In The importance of threat protection for restful web services, I presented a number of content-based threats for XML. When protecting an endpoint from XML based attacks, not only are payloads scanned for code injections, malicious entity declarations and parser attacks, XML documents are actually validated against strict schemas that clearly describe expected document structures. Enforcing this type of compliance at the edge, in a SOA gateway for example, minimizes the risk of attacks of the Web service endpoint. Structure definition languages such as XML Schema Definition (XSD), schematron, XPath are all helpful tools in describing the type of data and structure of XML documents that are expected at runtime.
A number of recent posts illustrated the use of the SecureSpan SOA Gateway for the protection of RESTful Web services. In How to secure REST and JSON, Scott illustrated how to virtualize a REST API service, how to authenticate and authorize requesters, provide confidentiality, validate incoming query parameters, block code injections, and more. In addition to this, consider the SecureSpan JSON Schema validation assertion which can be incorporated in SecureSpan policies. In the service policy illustrated below, PUT requests are inspected for proper JSON structure using this assertion.

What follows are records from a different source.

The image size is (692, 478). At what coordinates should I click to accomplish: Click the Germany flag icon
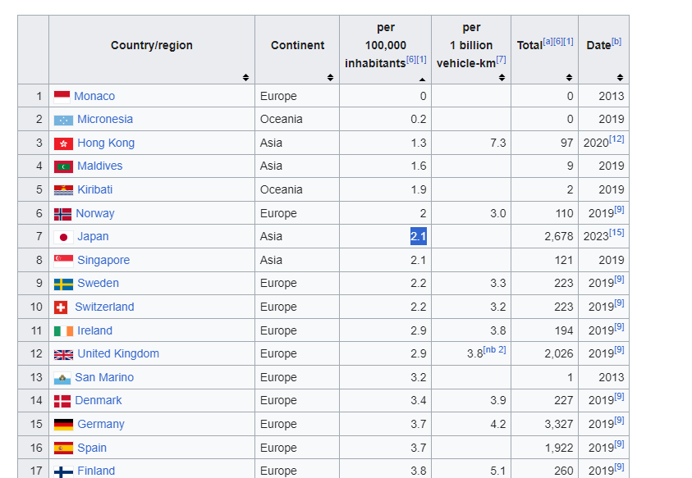63,425
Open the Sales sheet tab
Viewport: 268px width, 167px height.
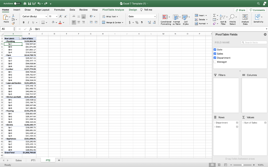pyautogui.click(x=19, y=160)
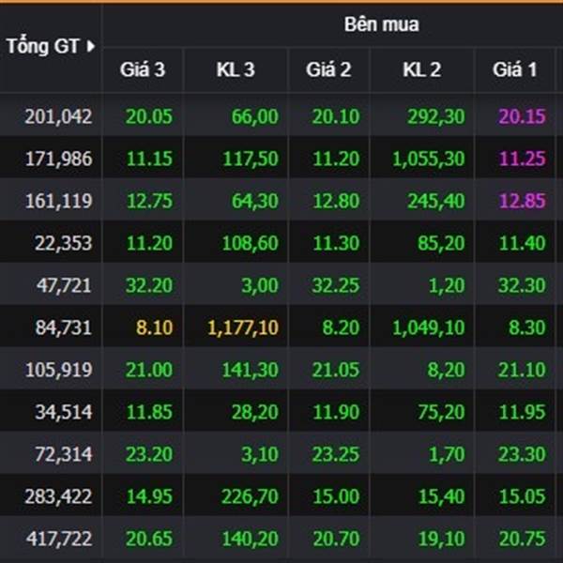
Task: Select the row with total 417,722
Action: [x=282, y=539]
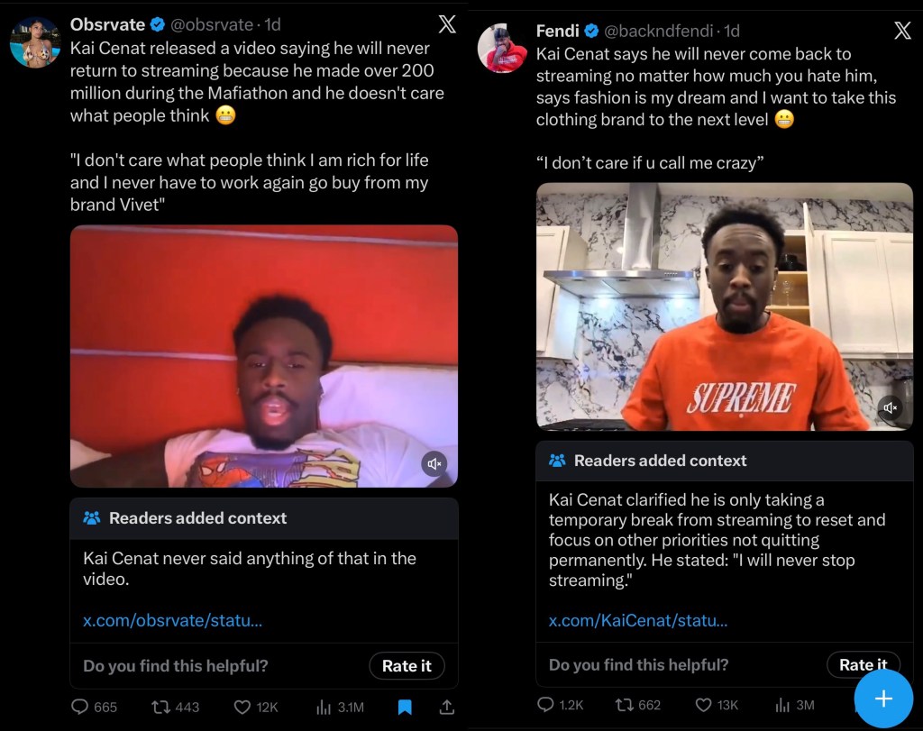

This assertion’s properties allow the administrator to provide a JSON Schema for runtime validation. See below a simple JSON Schema loaded in the assertion’s properties.
For testing this policy, we can PUT requests to this service using the Firefox REST Client plugin. This lets us verify that only JSON stuctures that comply with the JSON Schema are accepted.
Test 1 – Sending a JSON payload that conforms to the JSON Schema.
Test 2 – Sending a JSON payload that violates the JSON Schema prescribed structure.
The ability to validate incoming JSON payloads at the perimeter, in an isolated and secured environment is another example of SecureSpan’s value in securing RESTful environments.